_WORK TO BE COMPLETED_
Search the records for the word "navigation". Copy every line where it appears.

_EXERCISE INPUTS_
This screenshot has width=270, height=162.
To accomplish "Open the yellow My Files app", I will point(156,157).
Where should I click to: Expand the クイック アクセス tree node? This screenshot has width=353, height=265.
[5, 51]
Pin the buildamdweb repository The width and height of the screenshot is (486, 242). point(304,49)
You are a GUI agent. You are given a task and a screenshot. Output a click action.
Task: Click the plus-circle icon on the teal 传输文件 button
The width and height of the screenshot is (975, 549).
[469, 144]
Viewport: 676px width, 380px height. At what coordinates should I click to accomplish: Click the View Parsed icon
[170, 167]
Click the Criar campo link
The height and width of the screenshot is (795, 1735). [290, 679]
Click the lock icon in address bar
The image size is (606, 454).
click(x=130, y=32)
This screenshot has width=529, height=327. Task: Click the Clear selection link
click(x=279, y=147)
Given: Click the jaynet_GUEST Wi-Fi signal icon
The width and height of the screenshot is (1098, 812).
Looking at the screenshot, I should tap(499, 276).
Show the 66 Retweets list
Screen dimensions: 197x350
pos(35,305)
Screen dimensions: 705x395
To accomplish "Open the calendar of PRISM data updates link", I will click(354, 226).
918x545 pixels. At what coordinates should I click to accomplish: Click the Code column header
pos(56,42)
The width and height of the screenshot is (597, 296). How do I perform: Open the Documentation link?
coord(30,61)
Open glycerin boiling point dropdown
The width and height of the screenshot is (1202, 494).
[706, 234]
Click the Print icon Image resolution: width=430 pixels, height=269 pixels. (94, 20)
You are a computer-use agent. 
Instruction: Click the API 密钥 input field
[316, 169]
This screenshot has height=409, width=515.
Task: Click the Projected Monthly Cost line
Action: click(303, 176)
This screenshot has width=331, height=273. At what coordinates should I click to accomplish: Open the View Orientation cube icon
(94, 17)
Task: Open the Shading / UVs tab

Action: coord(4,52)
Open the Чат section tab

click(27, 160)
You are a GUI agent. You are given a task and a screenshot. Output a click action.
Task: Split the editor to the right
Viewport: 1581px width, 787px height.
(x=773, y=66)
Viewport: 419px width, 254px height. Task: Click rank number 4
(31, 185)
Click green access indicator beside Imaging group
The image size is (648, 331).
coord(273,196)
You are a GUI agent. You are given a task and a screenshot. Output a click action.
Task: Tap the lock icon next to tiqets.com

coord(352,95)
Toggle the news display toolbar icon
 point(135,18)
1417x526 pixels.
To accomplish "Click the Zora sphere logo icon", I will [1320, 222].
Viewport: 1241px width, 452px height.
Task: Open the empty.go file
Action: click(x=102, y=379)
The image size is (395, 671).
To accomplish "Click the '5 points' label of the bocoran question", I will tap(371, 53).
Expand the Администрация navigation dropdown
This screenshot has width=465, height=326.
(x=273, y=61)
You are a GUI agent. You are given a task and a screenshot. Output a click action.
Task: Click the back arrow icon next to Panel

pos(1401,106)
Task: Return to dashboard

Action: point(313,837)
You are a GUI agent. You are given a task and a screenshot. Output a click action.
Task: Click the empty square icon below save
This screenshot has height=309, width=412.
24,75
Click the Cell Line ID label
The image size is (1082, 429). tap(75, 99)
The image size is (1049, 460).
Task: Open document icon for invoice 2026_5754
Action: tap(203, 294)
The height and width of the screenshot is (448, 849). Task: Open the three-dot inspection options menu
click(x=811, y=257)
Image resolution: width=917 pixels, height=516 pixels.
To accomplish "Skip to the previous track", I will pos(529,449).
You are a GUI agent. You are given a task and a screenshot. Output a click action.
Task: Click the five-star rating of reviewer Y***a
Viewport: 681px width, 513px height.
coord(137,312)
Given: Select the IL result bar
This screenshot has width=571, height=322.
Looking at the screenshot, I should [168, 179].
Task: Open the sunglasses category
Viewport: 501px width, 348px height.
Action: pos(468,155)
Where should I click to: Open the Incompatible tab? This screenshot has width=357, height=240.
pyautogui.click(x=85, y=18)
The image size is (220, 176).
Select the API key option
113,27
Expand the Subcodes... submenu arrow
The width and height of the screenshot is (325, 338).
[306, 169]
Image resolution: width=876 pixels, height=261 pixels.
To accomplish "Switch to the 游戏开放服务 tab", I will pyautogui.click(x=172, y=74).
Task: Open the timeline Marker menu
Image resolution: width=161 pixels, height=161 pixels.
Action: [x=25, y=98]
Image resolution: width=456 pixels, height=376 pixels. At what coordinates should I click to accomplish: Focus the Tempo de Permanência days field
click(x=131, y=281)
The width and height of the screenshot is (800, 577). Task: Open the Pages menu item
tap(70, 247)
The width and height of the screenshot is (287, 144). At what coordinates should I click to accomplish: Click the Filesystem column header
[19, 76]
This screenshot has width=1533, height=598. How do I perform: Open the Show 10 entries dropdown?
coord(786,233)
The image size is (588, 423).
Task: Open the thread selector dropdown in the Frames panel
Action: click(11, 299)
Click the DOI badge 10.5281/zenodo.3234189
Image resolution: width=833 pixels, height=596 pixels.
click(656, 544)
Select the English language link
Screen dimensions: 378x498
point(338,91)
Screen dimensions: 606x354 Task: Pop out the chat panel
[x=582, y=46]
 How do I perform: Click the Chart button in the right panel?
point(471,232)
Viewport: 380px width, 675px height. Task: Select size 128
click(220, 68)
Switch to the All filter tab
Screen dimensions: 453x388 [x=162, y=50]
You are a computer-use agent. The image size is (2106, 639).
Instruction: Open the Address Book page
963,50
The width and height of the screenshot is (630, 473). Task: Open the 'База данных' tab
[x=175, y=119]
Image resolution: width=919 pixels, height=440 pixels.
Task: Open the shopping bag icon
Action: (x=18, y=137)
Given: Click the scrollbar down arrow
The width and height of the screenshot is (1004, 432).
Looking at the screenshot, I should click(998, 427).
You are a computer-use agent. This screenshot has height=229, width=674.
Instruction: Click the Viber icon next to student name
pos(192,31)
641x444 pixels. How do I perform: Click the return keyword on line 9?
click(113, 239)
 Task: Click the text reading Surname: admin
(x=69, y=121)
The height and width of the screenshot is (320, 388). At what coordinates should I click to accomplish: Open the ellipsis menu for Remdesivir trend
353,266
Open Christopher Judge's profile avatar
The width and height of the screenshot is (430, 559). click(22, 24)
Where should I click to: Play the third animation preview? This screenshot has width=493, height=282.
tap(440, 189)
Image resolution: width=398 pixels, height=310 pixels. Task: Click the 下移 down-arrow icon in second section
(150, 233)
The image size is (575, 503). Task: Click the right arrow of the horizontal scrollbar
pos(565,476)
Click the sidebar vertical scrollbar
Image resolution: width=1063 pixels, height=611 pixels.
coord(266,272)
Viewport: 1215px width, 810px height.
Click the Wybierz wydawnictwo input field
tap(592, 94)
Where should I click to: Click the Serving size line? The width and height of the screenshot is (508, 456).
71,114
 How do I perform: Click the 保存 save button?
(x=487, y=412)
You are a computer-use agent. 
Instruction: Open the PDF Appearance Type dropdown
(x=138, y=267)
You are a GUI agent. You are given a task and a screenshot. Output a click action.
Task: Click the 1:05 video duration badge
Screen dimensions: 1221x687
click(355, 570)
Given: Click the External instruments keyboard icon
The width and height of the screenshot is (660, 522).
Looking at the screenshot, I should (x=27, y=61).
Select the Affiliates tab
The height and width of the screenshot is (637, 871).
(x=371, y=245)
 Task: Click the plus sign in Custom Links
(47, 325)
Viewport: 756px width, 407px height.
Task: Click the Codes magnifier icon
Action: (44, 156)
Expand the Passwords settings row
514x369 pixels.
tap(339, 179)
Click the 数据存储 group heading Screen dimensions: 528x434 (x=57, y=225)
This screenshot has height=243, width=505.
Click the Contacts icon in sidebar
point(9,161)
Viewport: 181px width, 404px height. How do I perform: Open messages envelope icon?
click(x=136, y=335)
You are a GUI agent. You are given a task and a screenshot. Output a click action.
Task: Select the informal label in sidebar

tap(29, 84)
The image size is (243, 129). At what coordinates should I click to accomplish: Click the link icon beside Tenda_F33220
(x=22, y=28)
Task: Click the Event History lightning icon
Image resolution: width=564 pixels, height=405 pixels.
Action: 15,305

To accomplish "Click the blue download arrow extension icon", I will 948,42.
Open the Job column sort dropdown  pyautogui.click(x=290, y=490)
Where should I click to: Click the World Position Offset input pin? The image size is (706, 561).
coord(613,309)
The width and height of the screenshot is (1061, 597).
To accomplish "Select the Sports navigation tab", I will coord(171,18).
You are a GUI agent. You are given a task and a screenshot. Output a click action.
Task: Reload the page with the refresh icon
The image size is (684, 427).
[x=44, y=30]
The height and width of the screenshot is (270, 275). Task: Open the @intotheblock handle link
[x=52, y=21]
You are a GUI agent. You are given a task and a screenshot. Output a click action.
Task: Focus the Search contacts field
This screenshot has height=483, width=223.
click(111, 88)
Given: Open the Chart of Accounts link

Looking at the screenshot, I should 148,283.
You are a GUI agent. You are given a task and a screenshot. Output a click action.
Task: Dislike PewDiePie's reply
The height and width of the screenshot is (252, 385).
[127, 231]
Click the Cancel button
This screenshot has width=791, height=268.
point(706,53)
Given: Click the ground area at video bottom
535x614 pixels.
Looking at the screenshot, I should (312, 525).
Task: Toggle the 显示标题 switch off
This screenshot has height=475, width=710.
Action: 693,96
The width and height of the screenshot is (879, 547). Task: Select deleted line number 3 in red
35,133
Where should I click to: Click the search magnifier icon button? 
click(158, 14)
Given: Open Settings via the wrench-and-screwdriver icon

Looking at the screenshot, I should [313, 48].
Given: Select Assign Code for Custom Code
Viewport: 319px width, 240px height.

_RESULT OF THE EXERCISE_
Expand the Администрация navigation dropdown
To accomplish "Select the Sports navigation tab", I will coord(171,18).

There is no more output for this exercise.